__Quoted text__
=====

The scheme of those provisions, plainly, is to ensure that if the debtor wishes to dispute the debt, or wishes to raise a counterclaim or cross-demand against the creditor, he should have the opportunity to do so by an application to set aside the statutory demand; and that until that application has been heard and determined, no petition for bankruptcy can be presented. If an application to set aside a statutory demand is made, the court is required to consider, and adjudicate upon, any contention advanced by the debtor that he has a cross-demand which extinguishes the debt. …

And at p. 693 H he said:

Questions as to the existence of the debt at the date of the presentation of the petition, and any crossclaim, are intended to be dealt with on an application to set aside the statutory demand - that is to say, before the petition is presented.

=====

__Data listing__
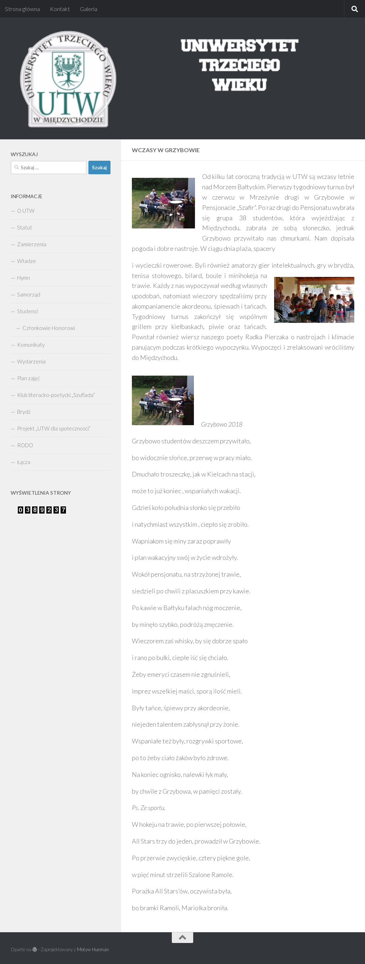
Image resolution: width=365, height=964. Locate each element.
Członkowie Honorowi (48, 328)
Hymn (23, 277)
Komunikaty (31, 344)
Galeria (88, 8)
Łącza (23, 462)
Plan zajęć (28, 378)
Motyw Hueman (93, 949)
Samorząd (28, 294)
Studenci (27, 311)
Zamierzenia (31, 244)
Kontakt (60, 8)
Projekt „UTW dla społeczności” (54, 428)
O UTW (26, 210)
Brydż (24, 411)
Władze (26, 261)
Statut (24, 227)
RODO (25, 445)
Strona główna (22, 8)
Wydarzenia (31, 361)
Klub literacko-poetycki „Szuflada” (56, 395)
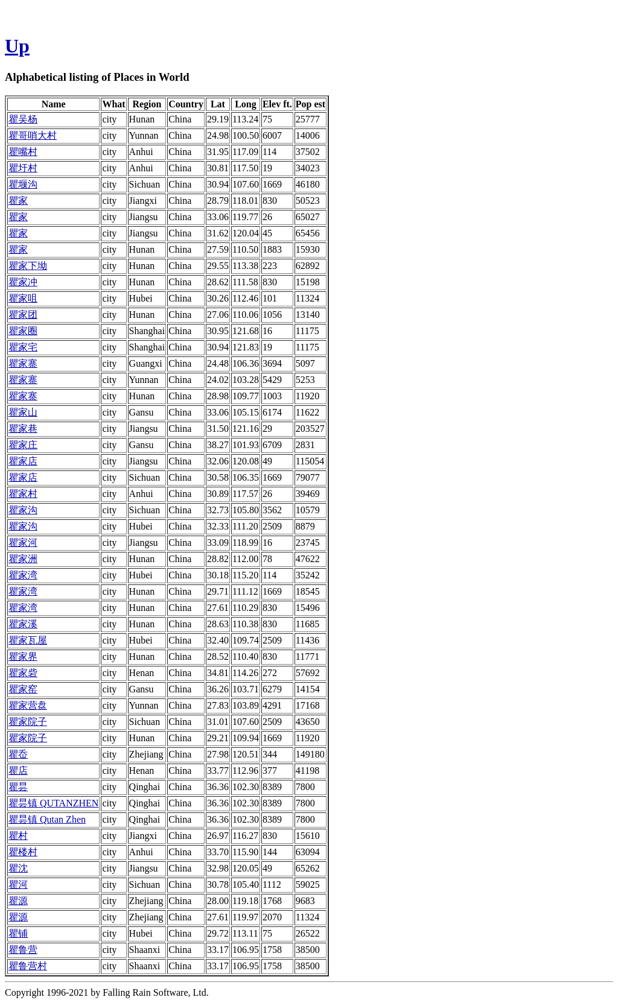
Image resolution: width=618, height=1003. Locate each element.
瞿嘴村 (22, 152)
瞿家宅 (22, 347)
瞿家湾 (22, 575)
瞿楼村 (22, 852)
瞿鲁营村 (27, 966)
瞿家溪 (22, 624)
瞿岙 (18, 754)
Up (17, 46)
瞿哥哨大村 (32, 135)
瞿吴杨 (22, 119)
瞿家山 (22, 412)
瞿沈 (18, 868)
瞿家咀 (22, 298)
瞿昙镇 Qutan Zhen (47, 819)
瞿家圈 (22, 331)
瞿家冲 (22, 282)
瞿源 (18, 901)
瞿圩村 (22, 168)
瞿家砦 (22, 673)
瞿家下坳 (27, 266)
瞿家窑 (22, 689)
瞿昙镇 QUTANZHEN (53, 803)
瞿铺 (18, 933)
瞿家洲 (22, 559)
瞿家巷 (22, 428)
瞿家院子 (27, 722)
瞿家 (18, 200)
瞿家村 (22, 494)
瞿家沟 (22, 510)
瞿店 (18, 770)
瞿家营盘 (27, 705)
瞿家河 (22, 542)
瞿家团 (22, 314)
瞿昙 (18, 787)
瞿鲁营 (22, 949)
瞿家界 (22, 656)
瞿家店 (22, 461)
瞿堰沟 (22, 184)
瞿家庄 (22, 445)
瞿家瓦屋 (27, 640)
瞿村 (18, 836)
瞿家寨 (22, 363)
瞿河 (18, 884)
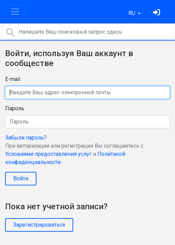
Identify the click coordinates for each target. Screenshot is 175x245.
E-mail (12, 79)
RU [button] (132, 13)
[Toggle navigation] (15, 11)
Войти (20, 178)
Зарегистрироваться (39, 225)
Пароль (14, 108)
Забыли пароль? (26, 137)
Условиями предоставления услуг (48, 154)
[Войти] (157, 13)
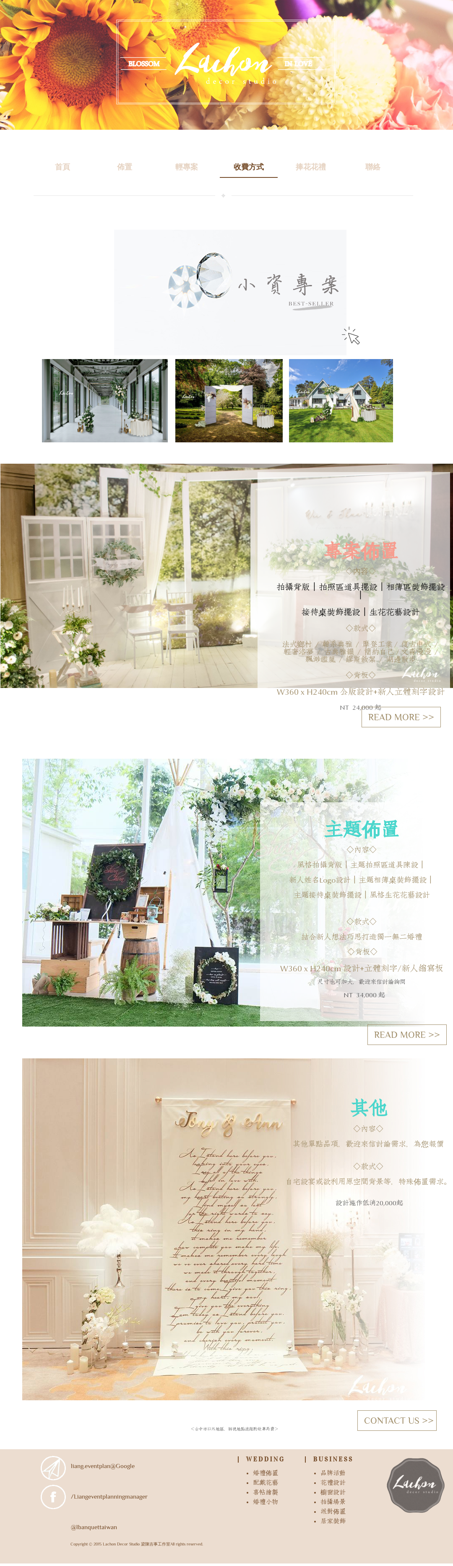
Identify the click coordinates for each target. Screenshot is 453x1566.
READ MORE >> (407, 1035)
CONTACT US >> (399, 1420)
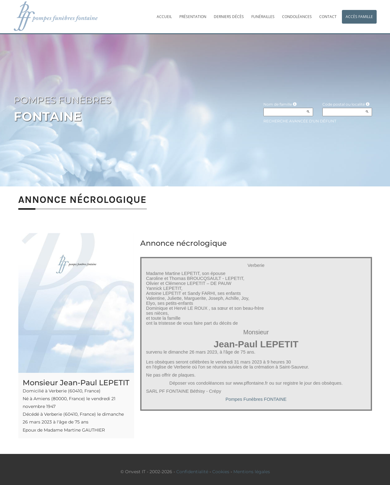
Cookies (220, 471)
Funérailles (263, 16)
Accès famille (359, 16)
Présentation (192, 16)
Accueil (164, 16)
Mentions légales (251, 471)
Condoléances (297, 16)
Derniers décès (229, 16)
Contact (328, 16)
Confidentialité (192, 471)
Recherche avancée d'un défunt (299, 121)
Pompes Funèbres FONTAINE (256, 399)
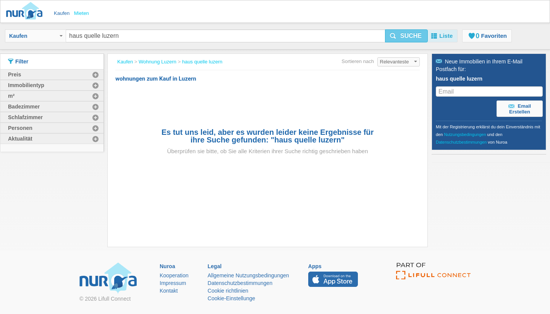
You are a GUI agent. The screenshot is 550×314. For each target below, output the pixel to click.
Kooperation (174, 275)
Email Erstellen (519, 109)
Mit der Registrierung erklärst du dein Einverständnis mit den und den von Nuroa (488, 134)
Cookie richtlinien (228, 291)
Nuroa (26, 11)
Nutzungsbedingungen (465, 134)
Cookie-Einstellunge (232, 298)
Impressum (173, 283)
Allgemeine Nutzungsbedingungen (248, 275)
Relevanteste (398, 62)
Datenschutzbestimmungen (461, 142)
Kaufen (36, 36)
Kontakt (169, 291)
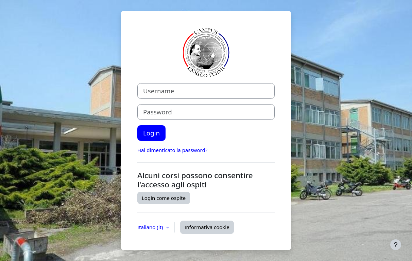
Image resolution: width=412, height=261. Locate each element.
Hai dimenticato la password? (172, 150)
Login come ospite (164, 197)
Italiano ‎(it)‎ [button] (151, 227)
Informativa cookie (207, 227)
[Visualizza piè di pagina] (395, 244)
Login (151, 133)
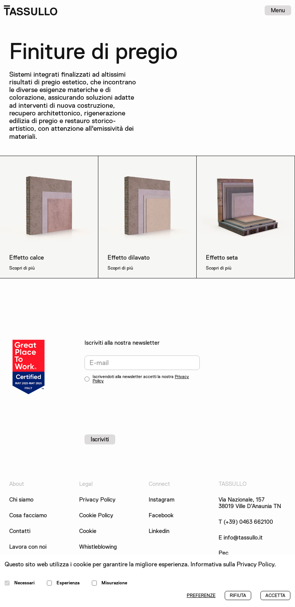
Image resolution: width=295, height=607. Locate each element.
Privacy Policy (97, 499)
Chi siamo (21, 500)
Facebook (161, 515)
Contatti (19, 531)
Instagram (161, 500)
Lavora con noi (27, 547)
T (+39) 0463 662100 (246, 522)
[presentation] (143, 404)
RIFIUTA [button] (238, 595)
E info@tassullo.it (241, 538)
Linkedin (159, 531)
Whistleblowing (98, 547)
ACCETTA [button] (275, 595)
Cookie (87, 531)
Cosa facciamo (28, 515)
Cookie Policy (96, 515)
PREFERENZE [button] (201, 595)
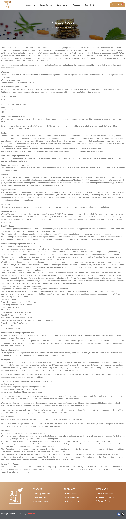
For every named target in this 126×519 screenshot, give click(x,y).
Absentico (30, 514)
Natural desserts (45, 5)
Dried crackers (62, 5)
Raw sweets (30, 5)
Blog (86, 5)
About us (76, 5)
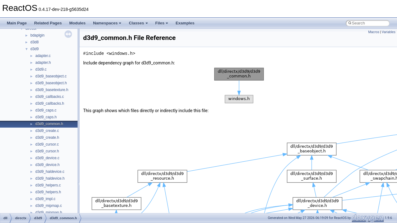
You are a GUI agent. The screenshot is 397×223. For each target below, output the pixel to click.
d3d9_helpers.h (48, 192)
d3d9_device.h (47, 165)
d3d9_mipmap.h (48, 212)
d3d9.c (41, 69)
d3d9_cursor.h (47, 151)
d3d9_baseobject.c (51, 76)
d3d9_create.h (47, 137)
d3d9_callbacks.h (49, 103)
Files (161, 23)
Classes (138, 23)
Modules (77, 23)
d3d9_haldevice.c (49, 171)
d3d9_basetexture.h (51, 90)
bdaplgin (37, 35)
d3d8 (34, 42)
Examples (185, 23)
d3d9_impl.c (45, 199)
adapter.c (43, 56)
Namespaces (107, 23)
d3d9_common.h (49, 124)
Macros (373, 32)
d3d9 (34, 49)
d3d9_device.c (47, 158)
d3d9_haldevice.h (50, 178)
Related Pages (48, 23)
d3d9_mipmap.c (48, 205)
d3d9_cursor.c (47, 144)
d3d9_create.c (47, 131)
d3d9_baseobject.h (51, 83)
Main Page (17, 23)
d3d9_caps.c (45, 110)
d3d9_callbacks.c (49, 96)
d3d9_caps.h (46, 117)
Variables (388, 32)
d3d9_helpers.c (48, 185)
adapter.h (43, 62)
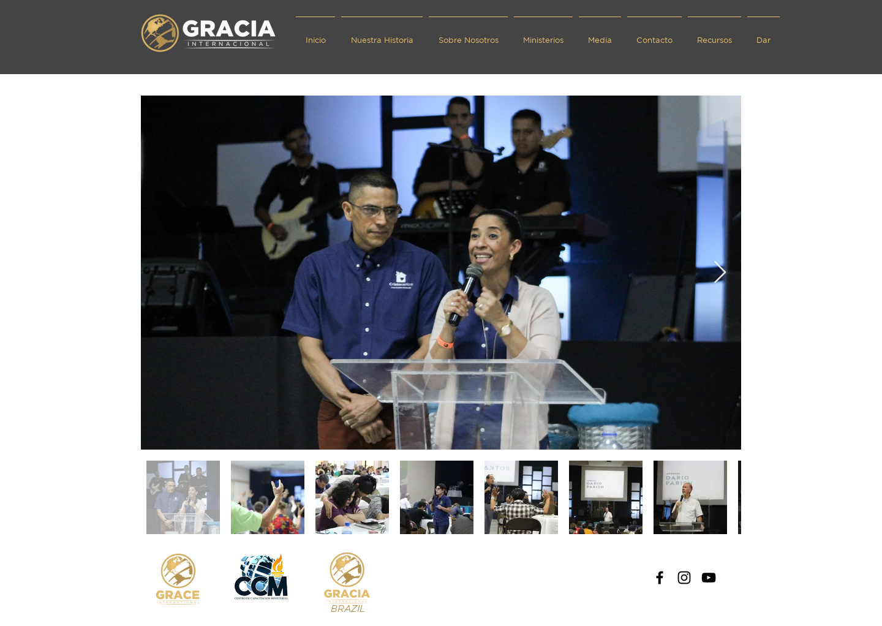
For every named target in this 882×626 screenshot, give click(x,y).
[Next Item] (720, 273)
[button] (468, 35)
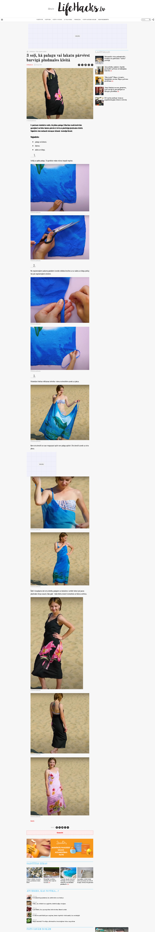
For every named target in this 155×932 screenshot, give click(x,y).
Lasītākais (102, 52)
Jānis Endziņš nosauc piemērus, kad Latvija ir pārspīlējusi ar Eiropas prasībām (115, 89)
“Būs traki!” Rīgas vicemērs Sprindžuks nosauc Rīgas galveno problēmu (116, 79)
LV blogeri (68, 19)
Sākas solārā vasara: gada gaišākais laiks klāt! (34, 880)
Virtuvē (39, 19)
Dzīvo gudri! (57, 19)
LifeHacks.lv (30, 65)
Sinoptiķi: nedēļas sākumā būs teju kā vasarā (49, 880)
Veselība (77, 19)
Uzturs (48, 19)
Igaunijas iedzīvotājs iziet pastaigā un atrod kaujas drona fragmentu (85, 880)
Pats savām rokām (89, 19)
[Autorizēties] (153, 20)
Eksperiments (103, 19)
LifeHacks (32, 51)
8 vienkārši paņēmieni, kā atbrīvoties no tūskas (48, 898)
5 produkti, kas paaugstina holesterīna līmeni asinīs (50, 909)
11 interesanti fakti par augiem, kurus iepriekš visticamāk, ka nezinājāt (56, 915)
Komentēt (60, 833)
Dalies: (53, 827)
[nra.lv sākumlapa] (51, 9)
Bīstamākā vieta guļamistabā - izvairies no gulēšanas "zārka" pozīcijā (115, 58)
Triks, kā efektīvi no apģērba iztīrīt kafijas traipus (49, 903)
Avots (32, 821)
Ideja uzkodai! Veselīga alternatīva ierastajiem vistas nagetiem (54, 921)
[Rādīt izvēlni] (2, 20)
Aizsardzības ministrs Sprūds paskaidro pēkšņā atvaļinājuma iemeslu (115, 69)
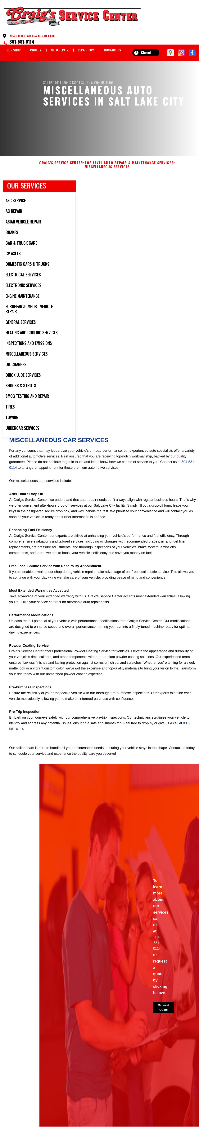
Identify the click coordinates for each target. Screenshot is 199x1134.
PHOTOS (35, 50)
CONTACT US (112, 50)
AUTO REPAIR (59, 50)
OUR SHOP (14, 50)
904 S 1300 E (71, 82)
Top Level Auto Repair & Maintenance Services (129, 166)
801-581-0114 (21, 41)
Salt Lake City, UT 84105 (97, 82)
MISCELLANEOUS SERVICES (107, 171)
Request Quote (163, 1011)
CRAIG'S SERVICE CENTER (61, 166)
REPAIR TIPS (86, 50)
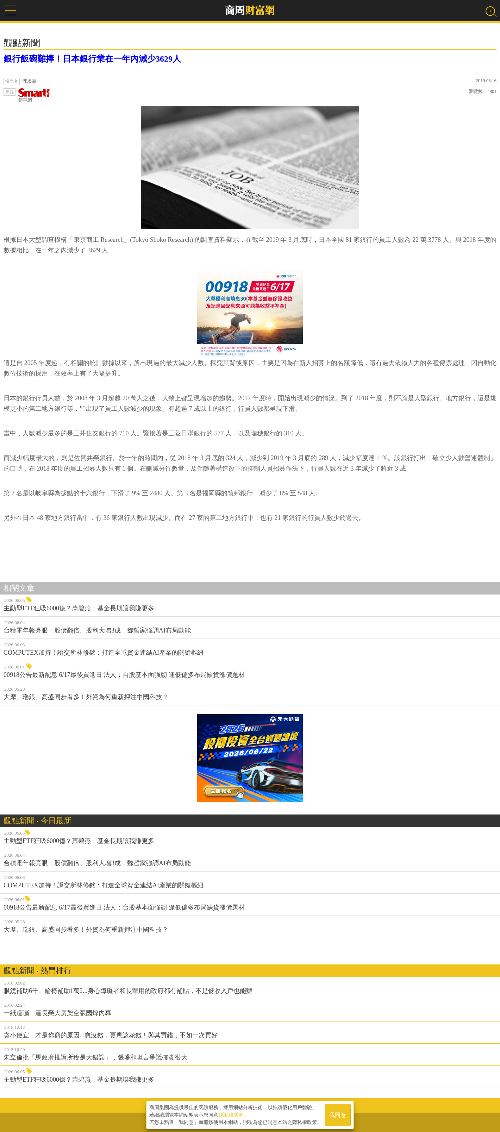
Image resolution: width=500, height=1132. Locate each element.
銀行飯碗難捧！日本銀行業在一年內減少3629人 (92, 58)
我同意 (337, 1115)
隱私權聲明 (231, 1115)
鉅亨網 (34, 95)
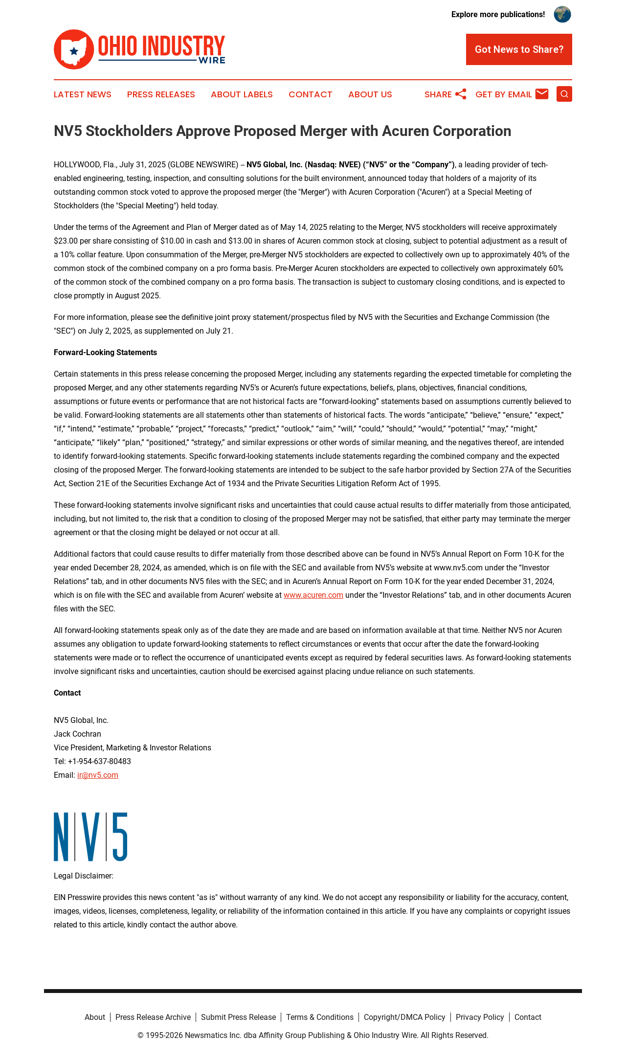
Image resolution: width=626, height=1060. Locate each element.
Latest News (83, 94)
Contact (311, 94)
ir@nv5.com (97, 775)
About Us (370, 94)
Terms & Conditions (320, 1017)
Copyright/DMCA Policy (405, 1017)
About (95, 1017)
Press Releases (161, 94)
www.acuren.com (313, 595)
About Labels (242, 94)
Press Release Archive (153, 1017)
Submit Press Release (238, 1017)
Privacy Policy (480, 1017)
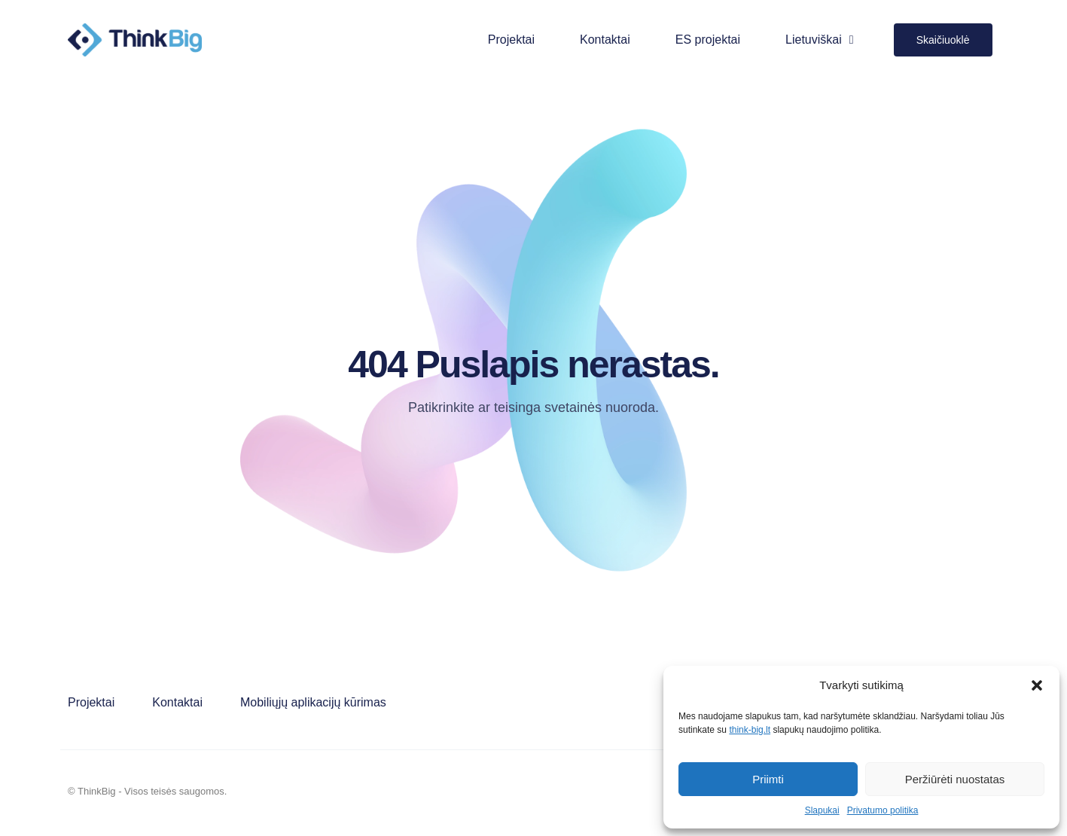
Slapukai (822, 810)
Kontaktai (605, 39)
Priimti (768, 779)
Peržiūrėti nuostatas (955, 779)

=====

According to the passage about statutory demands, what cannot be presented until an application to set aside the statutory demand has been heard and determined? Rely solely on the passage about statutory demands.

__Solution__
No petition for bankruptcy can be presented.